• _Action item 1_: According to the passage on inhaled treprostinil, how often is the medication taken each day?
• _Action item 2_: Resume the passage on inhaled treprostinil, picking up right after its last sentence.

The inhaled form of the medication treprostinil is FDA approved for the treatment of pulmonary hypertension related to interstitial lung disease. It is also approved for another type of PH, pulmonary arterial hypertension, which causes narrowing of the blood vessels in the lungs. Inhaled treprostinil (Tyvaso), is inhaled directly into the lungs, where it helps blood vessels relax and open so that the heart can pump blood more easily.

There are two ways to take inhaled treprostinil: a nebulizer inhalation system and a dry powder inhaler, both of which are taken four times a day. Potential side effects of the medication are low systemic blood pressure, coughing, headaches, shortness of breath, dizziness, nausea, fatigue, diarrhea and throat irritation.

• _Information provided_:
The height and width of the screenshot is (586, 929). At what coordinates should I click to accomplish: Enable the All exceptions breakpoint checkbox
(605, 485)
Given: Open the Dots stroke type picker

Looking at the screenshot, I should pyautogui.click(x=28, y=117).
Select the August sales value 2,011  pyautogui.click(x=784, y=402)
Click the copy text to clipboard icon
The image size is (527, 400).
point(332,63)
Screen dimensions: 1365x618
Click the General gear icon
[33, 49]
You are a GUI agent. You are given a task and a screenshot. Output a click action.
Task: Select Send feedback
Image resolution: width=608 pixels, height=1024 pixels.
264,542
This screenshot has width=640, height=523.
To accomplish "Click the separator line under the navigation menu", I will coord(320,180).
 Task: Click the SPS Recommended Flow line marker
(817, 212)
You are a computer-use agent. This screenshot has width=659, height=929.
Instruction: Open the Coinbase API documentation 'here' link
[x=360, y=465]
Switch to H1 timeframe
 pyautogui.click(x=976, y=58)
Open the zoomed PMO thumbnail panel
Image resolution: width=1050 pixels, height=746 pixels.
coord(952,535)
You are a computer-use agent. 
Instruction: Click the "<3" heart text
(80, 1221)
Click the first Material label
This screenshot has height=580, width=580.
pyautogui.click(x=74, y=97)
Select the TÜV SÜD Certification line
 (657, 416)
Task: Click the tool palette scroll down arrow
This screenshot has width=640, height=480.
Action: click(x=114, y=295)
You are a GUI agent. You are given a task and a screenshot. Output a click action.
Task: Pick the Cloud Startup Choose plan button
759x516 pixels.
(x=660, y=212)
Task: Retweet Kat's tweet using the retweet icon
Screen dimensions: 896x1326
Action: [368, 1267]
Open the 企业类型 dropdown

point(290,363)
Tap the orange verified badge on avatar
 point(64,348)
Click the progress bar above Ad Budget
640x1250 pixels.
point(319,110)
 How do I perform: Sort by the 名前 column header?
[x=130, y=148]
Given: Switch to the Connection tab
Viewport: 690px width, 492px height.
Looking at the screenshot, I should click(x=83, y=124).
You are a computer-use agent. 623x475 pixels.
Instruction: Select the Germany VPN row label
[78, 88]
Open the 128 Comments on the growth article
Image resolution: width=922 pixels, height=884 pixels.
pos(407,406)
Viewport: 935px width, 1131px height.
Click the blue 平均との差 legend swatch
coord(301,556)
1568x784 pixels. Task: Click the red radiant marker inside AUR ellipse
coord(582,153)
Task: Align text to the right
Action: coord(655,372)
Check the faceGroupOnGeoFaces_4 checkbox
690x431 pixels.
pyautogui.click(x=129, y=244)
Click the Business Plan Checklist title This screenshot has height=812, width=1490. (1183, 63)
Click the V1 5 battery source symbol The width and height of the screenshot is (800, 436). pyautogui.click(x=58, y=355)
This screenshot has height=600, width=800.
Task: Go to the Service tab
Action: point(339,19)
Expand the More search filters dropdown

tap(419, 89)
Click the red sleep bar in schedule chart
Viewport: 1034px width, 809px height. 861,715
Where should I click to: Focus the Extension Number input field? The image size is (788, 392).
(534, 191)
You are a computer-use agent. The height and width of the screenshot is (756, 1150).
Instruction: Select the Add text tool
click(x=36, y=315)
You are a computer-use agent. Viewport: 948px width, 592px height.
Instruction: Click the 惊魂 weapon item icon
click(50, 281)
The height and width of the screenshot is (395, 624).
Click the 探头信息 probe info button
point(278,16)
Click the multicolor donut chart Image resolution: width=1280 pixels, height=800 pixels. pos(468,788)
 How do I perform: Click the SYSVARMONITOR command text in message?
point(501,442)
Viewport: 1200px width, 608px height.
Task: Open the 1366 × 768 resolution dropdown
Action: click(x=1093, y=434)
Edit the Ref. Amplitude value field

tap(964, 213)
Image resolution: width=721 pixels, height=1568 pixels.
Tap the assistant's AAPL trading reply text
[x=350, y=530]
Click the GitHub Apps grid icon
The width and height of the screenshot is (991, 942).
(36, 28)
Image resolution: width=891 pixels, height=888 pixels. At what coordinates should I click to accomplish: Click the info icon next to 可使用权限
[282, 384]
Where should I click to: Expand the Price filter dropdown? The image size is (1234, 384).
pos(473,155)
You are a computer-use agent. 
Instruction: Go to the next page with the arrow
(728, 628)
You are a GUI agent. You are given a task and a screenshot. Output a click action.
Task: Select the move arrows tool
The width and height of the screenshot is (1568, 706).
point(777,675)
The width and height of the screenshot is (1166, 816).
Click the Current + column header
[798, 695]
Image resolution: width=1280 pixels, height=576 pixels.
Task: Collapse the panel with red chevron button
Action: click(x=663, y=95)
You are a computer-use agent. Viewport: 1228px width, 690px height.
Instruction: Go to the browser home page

• _Exercise answer 1_: Four times a day.

• _Exercise answer 2_:
The treprostinil DPI is sometimes prescribed after a patient has been using the inhalation system and is found to be tolerating the medication and responding well to treatment. Since the consequences of untreated PH-ILD are serious, patients and clinicians have to work hard at making sure the prescribed medication is used correctly. Proper training on how to take treprostinil may come from the clinician’s office and the specialty pharmacy providing the medications. Other measures and medications may be recommended to manage treprostinil side effects.

Data on a class of medications called phosphodiesterase type 5 inhibitors, such as sildenafil and tadalafil, for pulmonary hypertension related to interstitial lung disease has been variable. If treatment with PDE5 inhibitors is being considered specifically for PH-ILD, this is best done at an expert center, because there is potential for adverse effects in certain groups of patients. Future studies should assess the effectiveness of PDE5 inhibitors for this indication. Of note, PDE5 inhibitors are FDA approved for pulmonary arterial hypertension, but not for PH-ILD.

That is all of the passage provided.